I think the only marking I did was to sketch in lines for the arcs and a small circle in the center of the quilt.

This prayer quilt was for a friend who was scheduled for surgery in mid December.  Then her surgery was moved up a week, so there was no time to finish the quilt before her surgery, so she was given another.

I wonder who will receive this one.

Post Script: A few months later her teenage daughter had to have surgery for retinas that were detaching, and she received the quilt that had been intended for her mom.  She was delighted to have it for all those weeks she had to lie face down--and a few months later she had the same surgery on her other eye.  Isn't it amazing how God blesses us?!

Thursday, January 7, 2010

Undersea Christmas

This was a quilt top made by Ruth, who then said she didn't know how to quilt it, so I offered. I don't know that she had chosen a name for it.  Undersea Christmas is my name for it because that's what it reminded me of.
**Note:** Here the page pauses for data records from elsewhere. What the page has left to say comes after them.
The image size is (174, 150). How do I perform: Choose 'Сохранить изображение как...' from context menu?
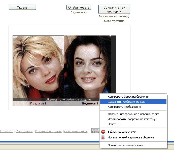coord(128,102)
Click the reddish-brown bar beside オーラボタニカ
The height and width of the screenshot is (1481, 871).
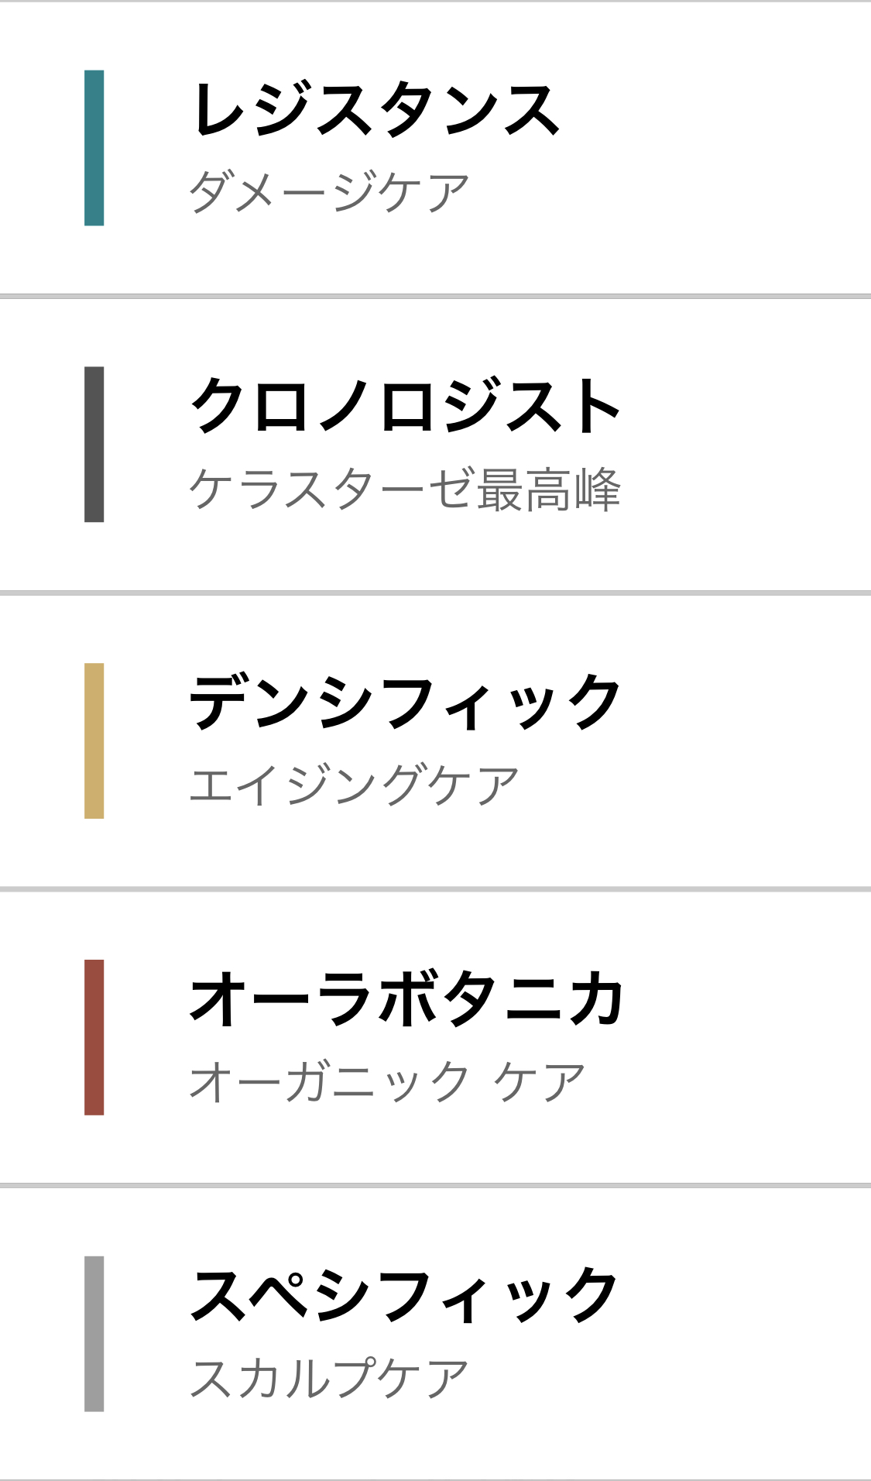[x=94, y=1037]
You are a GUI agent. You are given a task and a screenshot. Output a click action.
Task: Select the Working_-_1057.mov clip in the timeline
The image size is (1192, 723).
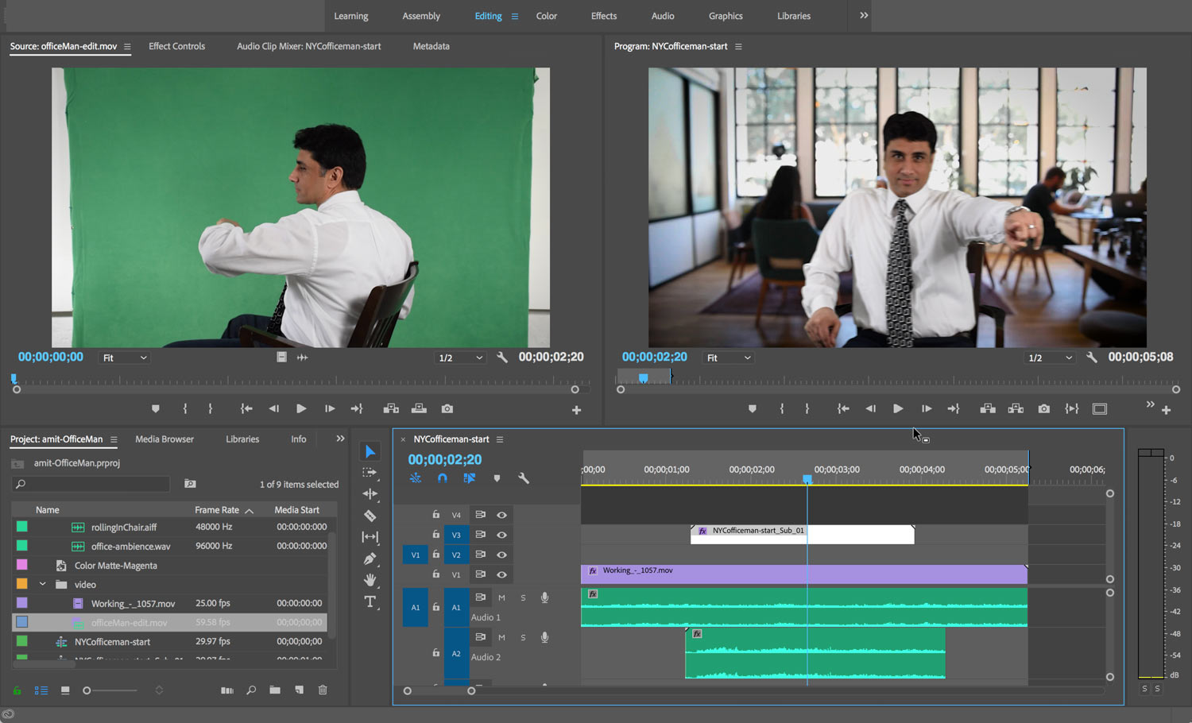755,570
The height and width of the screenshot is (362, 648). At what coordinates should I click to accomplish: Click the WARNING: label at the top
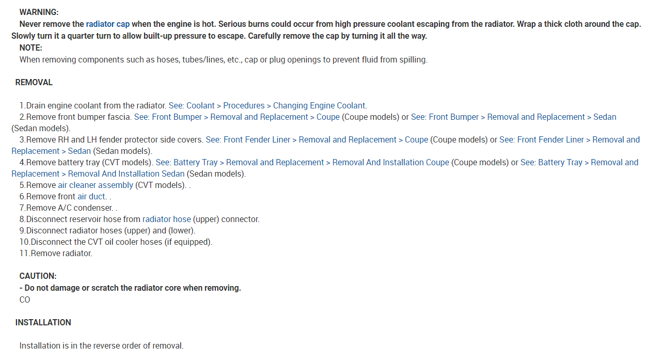39,12
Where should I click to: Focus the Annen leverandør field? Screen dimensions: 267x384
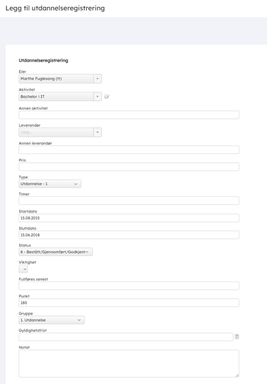click(x=129, y=150)
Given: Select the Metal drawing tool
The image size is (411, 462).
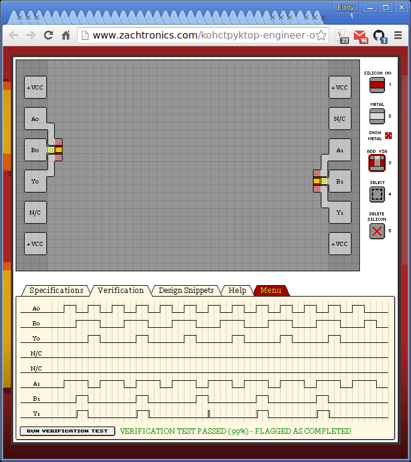Looking at the screenshot, I should (377, 116).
 Here are a couple of shots of the details of the quilting.
 

 
I hope someone finds it comforting.

Wednesday, January 6, 2010

Another Dresden



This is another Dresden Plate pieced by Judy. Until I saw it Sunday when we dedicated nearly 40 quilts, I'd pretty much forgotten I'd quilted it.  The fabrics are from a Moda collection by Mary Engelbrite.


I learn so much by quilting something that has another member of our group stumped.  Of course, I think they know quite well that if they ask me to quilt something, it will probably be filled with feathers!
This quilt reminds me of the hard candy lollipops with looped cord handles that our Grandpa used to bring us from town.

Tuesday, January 5, 2010

More Sanctuary

I'm going to try to share some of the quilting details of my brother's prayer quilt, "Sanctuary."

It was difficult to decide what quilting designs and threads to use on this quilt.  I am so very partial to feathers and curls and frills.  I did settle for just outlining the sawtooth triangles in the border, but almost everything else has plenty of feathers and curls!
For much of the quilt I used a Fil-Tec gold, but I also used a holographic gold film thread, a mossy green rayon, a lime green poly in the border, and a Rainbows variegated green in the large bird and fruit squares in the center of the sawtooth stars.
Although it is difficult to see in the smaller pictures, the background fabric is printed with gold metallic dragonflies. Although it looks like a variety of batiks were used, there were only two; because of the way the fabrics were dyed, it looks as if there were quite a few different batiks used in the sawtooth border triangles.
I just love the detail in the bird print; it is a true work of art.

Monday, January 4, 2010

Winter Wonders

I also completed a prayer quilt for Larry Gallegos who will undergo another round of neurosurgery next week.





He claimed to have no favorite colors and thought maybe "neutral" would work. I don't know what neutral means--I think it can proably mean something different to every person using the term. I did find out that he likes to hunt--but I could find no hunting fabric. Outdoors in winter will do, I believe.

With this quilt I learned very quickly that when I do log cabin blocks, I need to use a base fabric. These blocks are eight inches finished, so it needed several borders and some connecting blocks.